For three decades or so, Armand Mijares has been climbing mountains and exploring caves, initially as an anthropologist studying the culture of indigenous groups, and later as an archaeologist searching for clues about the past.
With the success of his latest discovery, one can consider him the Philippines’ very own Indiana Jones –minus the death-defying stunts and golden treasures.
He even has the classic Indiana Jones theme song as a ring tone to boot.
Inside his office at the University of the Philippines (UP) are hundreds of knick knacks and curiosities, including two replicas of hominid skulls and a conspicuous yellow briefcase.

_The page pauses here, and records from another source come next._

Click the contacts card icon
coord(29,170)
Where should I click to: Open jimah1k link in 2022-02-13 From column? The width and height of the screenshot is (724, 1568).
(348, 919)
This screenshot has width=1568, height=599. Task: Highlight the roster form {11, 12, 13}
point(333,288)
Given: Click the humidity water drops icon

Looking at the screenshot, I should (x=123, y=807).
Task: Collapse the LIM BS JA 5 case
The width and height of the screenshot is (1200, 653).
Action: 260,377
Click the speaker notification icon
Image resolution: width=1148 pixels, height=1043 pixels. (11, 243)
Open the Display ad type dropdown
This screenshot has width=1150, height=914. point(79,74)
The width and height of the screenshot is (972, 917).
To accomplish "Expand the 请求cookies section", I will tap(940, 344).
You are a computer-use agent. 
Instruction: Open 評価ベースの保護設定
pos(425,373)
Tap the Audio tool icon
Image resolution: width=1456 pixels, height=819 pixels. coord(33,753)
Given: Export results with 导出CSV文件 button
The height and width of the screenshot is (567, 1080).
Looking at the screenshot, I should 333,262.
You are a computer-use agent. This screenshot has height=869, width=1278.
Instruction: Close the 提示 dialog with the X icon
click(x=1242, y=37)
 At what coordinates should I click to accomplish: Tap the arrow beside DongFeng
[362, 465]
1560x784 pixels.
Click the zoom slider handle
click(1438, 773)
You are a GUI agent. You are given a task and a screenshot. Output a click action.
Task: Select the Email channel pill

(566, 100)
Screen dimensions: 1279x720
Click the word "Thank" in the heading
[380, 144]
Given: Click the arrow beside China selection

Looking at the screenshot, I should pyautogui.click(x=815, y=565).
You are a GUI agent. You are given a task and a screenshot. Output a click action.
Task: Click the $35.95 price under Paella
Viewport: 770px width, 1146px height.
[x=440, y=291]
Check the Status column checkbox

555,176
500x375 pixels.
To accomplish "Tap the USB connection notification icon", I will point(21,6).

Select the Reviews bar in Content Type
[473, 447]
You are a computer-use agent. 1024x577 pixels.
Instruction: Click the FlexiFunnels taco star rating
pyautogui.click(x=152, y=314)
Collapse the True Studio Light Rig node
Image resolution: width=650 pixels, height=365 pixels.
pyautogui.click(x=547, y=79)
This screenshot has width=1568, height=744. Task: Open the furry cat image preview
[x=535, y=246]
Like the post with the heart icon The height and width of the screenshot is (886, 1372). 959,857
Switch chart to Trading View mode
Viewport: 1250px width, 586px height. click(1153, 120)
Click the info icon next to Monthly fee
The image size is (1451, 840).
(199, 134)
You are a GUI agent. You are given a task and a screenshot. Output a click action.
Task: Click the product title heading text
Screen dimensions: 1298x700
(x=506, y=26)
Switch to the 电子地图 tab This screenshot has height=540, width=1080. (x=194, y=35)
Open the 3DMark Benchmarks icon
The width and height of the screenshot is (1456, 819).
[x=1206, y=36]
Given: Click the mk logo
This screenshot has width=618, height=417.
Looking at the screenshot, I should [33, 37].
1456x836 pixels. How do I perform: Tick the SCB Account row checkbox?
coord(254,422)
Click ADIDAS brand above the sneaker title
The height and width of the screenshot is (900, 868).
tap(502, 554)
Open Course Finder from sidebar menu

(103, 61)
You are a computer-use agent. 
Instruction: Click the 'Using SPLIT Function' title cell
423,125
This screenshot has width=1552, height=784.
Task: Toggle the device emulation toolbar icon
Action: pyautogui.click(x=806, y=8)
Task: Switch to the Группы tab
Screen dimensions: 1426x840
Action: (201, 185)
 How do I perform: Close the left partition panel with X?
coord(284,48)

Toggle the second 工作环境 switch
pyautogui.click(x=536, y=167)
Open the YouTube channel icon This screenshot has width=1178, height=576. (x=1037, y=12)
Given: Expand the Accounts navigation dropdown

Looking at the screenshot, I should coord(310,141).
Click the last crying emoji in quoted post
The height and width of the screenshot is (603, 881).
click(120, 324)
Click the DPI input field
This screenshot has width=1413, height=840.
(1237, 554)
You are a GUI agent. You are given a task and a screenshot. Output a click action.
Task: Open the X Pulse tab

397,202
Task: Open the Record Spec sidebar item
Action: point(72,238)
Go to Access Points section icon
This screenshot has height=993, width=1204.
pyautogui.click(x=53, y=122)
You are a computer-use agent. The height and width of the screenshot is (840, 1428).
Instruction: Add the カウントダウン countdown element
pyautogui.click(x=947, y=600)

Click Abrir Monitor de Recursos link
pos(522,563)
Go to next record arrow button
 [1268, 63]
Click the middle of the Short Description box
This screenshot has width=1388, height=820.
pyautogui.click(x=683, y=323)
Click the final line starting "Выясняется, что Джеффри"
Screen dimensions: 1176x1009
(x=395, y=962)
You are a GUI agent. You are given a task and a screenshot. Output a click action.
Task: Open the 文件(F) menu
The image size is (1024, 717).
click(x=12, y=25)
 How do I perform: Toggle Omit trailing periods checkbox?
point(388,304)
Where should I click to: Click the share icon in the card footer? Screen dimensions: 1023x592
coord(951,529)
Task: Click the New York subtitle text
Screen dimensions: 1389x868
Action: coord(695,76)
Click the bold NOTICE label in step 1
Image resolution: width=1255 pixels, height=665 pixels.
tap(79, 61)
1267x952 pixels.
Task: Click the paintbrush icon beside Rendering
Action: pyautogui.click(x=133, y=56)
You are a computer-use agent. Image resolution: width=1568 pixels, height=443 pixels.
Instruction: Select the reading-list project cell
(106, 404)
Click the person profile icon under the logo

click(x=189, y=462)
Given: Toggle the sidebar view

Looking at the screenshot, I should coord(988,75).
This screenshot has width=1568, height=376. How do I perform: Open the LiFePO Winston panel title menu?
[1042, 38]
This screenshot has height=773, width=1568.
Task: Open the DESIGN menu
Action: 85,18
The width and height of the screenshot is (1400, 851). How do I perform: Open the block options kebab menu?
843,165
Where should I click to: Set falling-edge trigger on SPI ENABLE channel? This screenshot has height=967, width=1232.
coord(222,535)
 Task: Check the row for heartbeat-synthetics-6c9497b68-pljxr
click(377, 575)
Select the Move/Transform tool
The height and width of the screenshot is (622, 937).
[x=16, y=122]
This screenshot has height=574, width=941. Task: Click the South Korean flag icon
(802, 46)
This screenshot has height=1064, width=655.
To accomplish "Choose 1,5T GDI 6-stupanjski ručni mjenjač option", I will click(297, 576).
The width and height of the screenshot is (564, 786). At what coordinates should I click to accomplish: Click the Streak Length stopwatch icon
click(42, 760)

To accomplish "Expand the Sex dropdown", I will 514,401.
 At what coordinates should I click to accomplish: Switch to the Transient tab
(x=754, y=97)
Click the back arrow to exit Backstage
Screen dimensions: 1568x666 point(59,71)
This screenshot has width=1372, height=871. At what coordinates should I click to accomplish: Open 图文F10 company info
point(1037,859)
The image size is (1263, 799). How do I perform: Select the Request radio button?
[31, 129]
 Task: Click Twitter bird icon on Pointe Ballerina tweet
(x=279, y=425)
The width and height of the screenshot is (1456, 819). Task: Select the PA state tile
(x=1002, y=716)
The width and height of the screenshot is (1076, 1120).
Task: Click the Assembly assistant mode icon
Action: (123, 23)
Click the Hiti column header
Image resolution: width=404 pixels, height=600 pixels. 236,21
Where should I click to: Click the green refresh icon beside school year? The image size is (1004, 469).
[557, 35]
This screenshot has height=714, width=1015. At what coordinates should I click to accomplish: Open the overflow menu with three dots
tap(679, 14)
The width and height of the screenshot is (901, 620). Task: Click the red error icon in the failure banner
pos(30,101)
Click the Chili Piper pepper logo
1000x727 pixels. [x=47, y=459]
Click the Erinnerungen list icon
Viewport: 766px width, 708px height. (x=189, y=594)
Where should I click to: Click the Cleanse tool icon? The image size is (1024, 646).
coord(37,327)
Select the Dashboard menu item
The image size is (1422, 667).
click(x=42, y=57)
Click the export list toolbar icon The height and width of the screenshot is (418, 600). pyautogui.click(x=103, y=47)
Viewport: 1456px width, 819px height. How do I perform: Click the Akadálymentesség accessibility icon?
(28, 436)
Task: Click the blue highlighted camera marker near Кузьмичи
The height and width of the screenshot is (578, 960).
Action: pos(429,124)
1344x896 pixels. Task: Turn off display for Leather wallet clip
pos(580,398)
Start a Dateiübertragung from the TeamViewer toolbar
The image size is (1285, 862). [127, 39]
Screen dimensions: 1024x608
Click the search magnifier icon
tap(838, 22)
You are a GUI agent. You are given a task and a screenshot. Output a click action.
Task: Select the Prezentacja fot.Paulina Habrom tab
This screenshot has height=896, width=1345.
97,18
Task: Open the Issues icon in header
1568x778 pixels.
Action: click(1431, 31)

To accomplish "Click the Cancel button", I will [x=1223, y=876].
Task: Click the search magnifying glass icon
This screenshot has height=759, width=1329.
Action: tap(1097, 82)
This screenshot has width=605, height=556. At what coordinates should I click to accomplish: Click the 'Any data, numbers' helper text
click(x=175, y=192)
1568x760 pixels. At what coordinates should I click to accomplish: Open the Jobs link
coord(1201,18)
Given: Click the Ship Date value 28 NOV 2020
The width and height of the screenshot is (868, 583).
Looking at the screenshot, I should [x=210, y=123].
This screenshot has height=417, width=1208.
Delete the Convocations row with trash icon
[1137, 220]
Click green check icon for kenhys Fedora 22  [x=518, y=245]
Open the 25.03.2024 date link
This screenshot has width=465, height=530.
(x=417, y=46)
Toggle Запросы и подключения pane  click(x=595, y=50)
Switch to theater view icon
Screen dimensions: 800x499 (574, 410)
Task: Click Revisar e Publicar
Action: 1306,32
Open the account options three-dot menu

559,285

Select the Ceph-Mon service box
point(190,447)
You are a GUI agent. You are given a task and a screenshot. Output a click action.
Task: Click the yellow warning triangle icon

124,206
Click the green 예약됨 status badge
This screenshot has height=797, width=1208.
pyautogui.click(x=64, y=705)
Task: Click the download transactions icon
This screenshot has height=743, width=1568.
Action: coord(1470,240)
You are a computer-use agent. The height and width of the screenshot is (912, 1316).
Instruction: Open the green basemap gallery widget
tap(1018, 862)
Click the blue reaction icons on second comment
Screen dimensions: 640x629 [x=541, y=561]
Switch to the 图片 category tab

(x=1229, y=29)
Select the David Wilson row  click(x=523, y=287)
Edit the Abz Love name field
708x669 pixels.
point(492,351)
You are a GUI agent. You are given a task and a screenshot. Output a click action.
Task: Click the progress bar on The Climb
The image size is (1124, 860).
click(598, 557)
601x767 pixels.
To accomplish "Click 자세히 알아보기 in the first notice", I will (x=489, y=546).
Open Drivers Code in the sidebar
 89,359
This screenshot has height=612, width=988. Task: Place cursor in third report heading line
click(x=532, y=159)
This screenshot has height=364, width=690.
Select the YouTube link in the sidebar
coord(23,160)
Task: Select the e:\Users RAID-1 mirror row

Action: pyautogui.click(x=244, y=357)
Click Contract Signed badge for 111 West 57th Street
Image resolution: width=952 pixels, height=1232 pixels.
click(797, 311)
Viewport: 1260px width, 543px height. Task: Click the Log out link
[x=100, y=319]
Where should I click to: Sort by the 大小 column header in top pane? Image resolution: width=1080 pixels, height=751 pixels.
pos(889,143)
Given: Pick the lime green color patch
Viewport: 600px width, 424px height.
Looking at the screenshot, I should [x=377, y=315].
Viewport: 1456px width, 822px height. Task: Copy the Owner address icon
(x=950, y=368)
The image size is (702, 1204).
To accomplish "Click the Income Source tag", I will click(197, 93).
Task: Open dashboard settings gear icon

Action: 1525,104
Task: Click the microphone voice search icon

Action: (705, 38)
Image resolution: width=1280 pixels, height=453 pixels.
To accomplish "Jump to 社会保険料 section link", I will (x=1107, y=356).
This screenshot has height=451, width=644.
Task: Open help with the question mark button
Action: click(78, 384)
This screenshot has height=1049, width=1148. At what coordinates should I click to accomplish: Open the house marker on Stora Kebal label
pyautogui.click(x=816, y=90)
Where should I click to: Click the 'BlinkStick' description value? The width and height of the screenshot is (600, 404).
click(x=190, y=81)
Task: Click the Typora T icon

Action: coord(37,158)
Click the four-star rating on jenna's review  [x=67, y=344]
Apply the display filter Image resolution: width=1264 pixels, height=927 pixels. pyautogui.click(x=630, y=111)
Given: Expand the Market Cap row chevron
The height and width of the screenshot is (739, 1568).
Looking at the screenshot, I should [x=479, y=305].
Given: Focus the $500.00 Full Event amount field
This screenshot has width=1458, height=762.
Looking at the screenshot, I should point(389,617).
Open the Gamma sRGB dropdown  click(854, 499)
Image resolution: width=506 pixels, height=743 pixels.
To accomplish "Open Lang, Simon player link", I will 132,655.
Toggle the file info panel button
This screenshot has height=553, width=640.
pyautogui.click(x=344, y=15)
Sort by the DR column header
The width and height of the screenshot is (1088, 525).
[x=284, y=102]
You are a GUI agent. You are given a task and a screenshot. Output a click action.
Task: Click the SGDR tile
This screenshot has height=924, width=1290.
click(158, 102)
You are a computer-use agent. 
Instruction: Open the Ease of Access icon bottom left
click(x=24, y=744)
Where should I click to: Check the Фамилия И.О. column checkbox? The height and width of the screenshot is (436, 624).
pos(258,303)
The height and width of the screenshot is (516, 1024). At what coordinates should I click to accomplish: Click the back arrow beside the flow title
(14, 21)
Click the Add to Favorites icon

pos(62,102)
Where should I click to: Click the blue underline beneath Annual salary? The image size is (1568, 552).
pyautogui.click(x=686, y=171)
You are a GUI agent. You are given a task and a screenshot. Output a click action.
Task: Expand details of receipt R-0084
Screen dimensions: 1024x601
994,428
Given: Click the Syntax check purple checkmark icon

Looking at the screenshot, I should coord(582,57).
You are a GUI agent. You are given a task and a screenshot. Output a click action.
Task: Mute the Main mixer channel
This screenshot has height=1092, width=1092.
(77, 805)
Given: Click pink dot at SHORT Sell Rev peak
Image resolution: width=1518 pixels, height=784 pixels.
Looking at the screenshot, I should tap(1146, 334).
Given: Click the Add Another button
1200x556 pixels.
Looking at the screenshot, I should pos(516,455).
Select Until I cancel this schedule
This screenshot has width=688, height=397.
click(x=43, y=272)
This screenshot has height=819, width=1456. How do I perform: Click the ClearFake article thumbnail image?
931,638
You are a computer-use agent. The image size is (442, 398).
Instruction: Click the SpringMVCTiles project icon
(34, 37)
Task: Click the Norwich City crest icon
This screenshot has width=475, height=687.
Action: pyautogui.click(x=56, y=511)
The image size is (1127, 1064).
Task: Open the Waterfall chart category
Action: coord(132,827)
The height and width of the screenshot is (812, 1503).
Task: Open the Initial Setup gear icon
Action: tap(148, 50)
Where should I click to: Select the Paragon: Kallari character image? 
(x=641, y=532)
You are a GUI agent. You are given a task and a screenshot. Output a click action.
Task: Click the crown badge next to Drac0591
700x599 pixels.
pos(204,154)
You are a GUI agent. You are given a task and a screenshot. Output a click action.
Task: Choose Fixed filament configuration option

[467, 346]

Locked inside that briefcase are his latest treasures – 13 teeth and bones from a new species of ancient humans.
Mijares and his colleagues from around the world concluded that the fossilized remains make up an never-before-seen hominin species, which they now call Homo luzonensis based on the Philippines’ largest island Luzon.
“The discovery situates the Philippines as a major area of human evolutionary research,” Mijares said during a press conference last April 11 when he announced the findings.
He also believes that the discovery will result in many Philippine textbooks being revised to include theHomo luzonensis, not only as a new species, but as the oldest known ancient human in the archipelago.
Game-changing
As an archaeologist, Mijares always believed that only Homo sapiens – the species of the modern man – had been present in the Philippines, especially since most of the country was not connected to mainland Asia at a time when ancient humans were migrating out of Africa.
But when in 2007 he found a foot bone that did not fit in the description of Homo sapiens and other ancient human species, he started questioning his own beliefs.
“I needed to shift my own paradigm. I was on the side then…I was a believer that only Homo sapiens arrived in Luzon,” he said.